Structural extractability. Direct answer in the first 100 words, FAQ blocks, schema, semantic headings.
Depth over breadth. One canonical 2,500-word piece on a topic out-cites three 800-word fragments. Internal links pointing at the canonical page tell both Google and the AI which version to read.
Authoritative referrals. Citations from credible third-party sites do more for AI visibility than any amount of self-published refresh activity.
Article schema, used correctly
When freshness does matter, schema is how you communicate it. Two fields matter:
{
"@context": "https://schema.org",
"@type": "Article",
"headline": "South African petrol price changes — July 2026",
"datePublished": "2026-07-01T07:00:00+02:00",
"dateModified": "2026-07-03T09:30:00+02:00",
"author": { "@type": "Person", "name": "Renato Barril" },
"publisher": { "@type": "Organization", "name": "doubleBaRRiL" }
}
datePublished anchors the original article. dateModified signals that you updated it meaningfully — and for freshness-sensitive queries, this is what the retrieval layer looks at.
A few rules:
Do not touch dateModified without a real edit. Models and search engines both detect "ghost updates" (no substantive content change). It costs trust.
Show the modified date on the page, not just in schema. Visible and machine-readable dates should match.
Use ISO 8601 with timezone. South African content should publish with
+02:00. Ambiguous timestamps create extraction errors.

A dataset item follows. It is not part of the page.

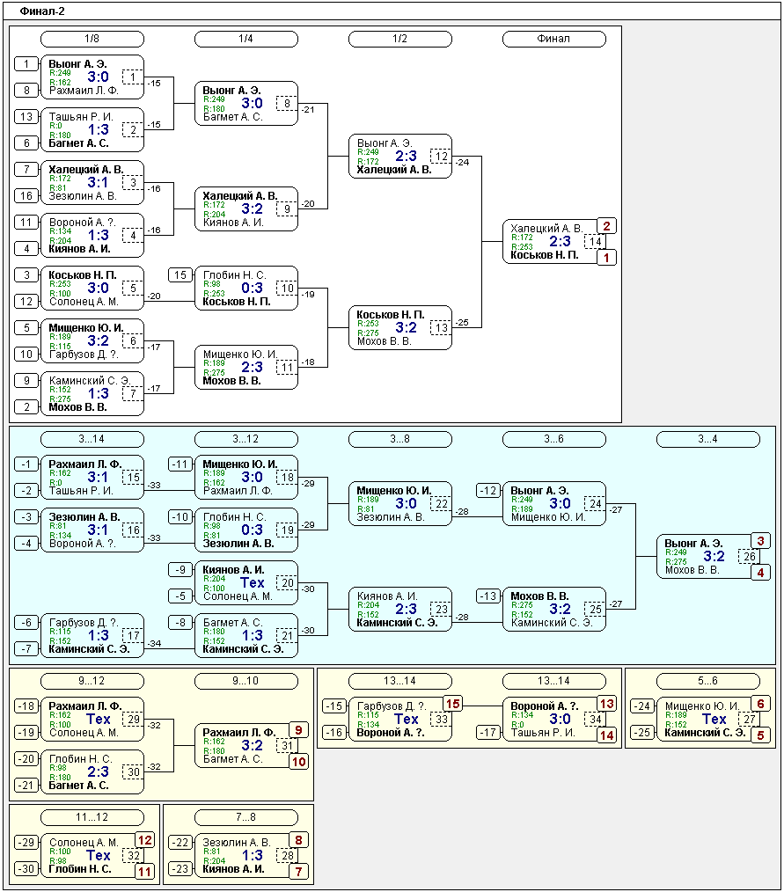Select the 1/4 round header
The image size is (784, 892).
tap(246, 39)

A small experiment you can run
If you suspect freshness is hurting you on a specific topic, run this in two weeks:
Take two comparable evergreen articles on your site. Pick topics in the "Low" or "Medium" row of the matrix above.
Pick five high-intent prompts that should surface those topics.
Query each prompt in ChatGPT Search, Perplexity, and AI Overviews. Log whether you are cited and what the assistant said about you.
Republish one article with a meaningful refresh (new examples, updated stats, expanded section), and leave the other alone.
Re-run the same prompts in a fortnight.
For most evergreen topics, you will see no movement on either article. That is the result you want — it confirms that freshness is not your bottleneck and you can redirect the time elsewhere. For the minority of topics where the refreshed article does gain ground, you have learned something specific about which of your content benefits from active maintenance.
The bottom line
"Real-time" in AI search is shorthand for "the assistant just looked it up." It is not shorthand for "the model knows what you published this morning." The retrieval layer is gated by the search-engine index, and the search-engine index already runs at the freshness cadence you need.
For freshness-sensitive content, ship accurate datePublished / dateModified, surface dates on the page, and publish quickly. For everything else — which is most of what most agencies and publishers produce — stop chasing the date stamp and invest in depth, authority, and extractability. Those are what get cited.